A Privacy Tipping Point?

This week I did media interviews from Sydney to New York to Washington to San Diego about the sudden popularity of FaceApp. I’m guessing you’ve already tried it. If not – you upload your photo to the app and choose a filter to either make you younger, older, a different gender or sprout some facial hair. Powered by AI, the app magically spits out a photo of you that can be plain frightening.
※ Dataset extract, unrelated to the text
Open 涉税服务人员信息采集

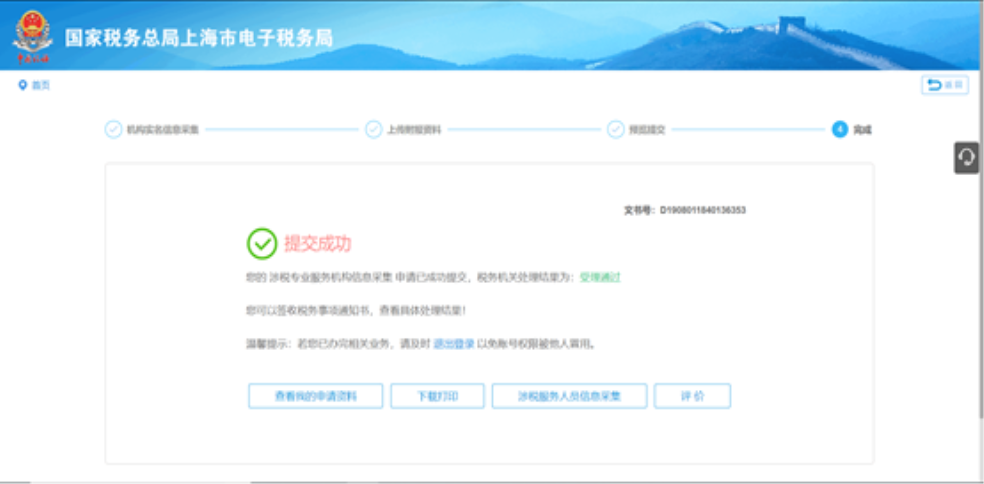click(569, 396)
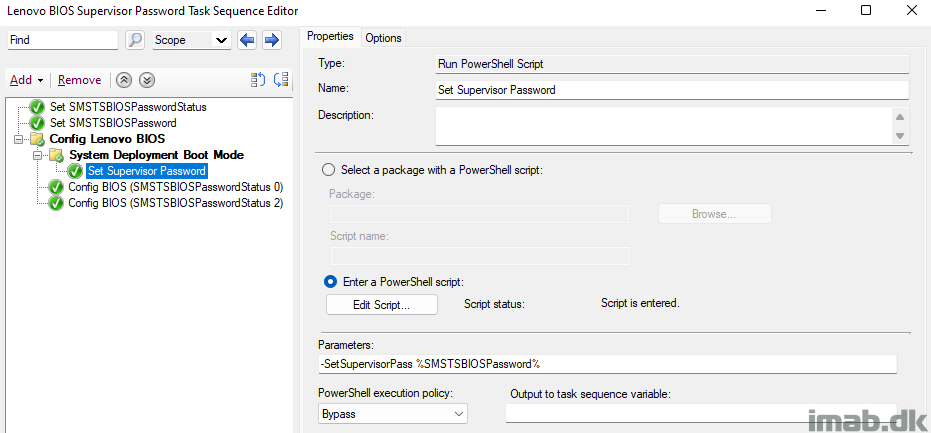
Task: Click into the Parameters input field
Action: click(607, 364)
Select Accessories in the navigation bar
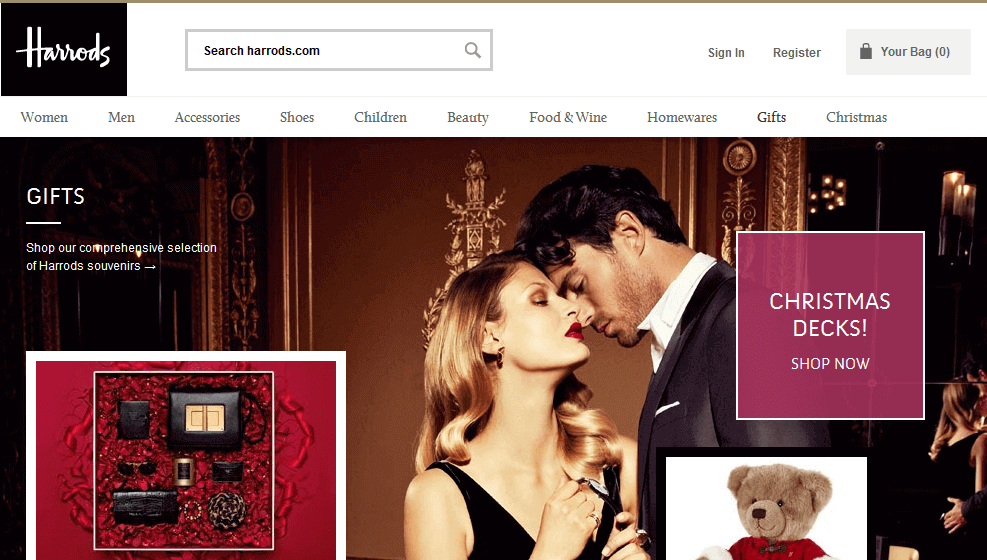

FaceApp improved its software this week and celebrities have been posting photos of their future elderly selves. 150 million downloads later, security experts have sounded the alarm about the consequences of uploading your data to an app based in Russia. But here’s the rub: its terms and conditions aren’t really any different to most social media platforms. Why is this concern over cybersecurity very much now in the zeitgeist when we hand over much more personal data to tech giants like Facebook, Amazon and Google every day? Yep, you got it, it’s because The Ruskis are involved. Personally, I’m more worried about Mr Zuckerberg and so is Wired magazine. In any case, it’s clear every big tech database has already been hacked by foreign entities, including the Russians.

While it is kinda weird it took a foreign social app to generate such a media storm, I’m thankful it has. We might just finally be starting to get woke to the compounding effect of copious amounts of personal information being vacuumed up. What is clear is that we always turn a blind eye to the downside of anything when the short-term benefits outweigh the long-term consequence – which is what Big Tech does so well. They know we can’t live without their services on a daily basis.  But when it comes to FaceApp…a few funny photos is all they provided and all of a sudden, we get worried about what we are giving away. Maybe they should also have promised to make the world a more open and connected place?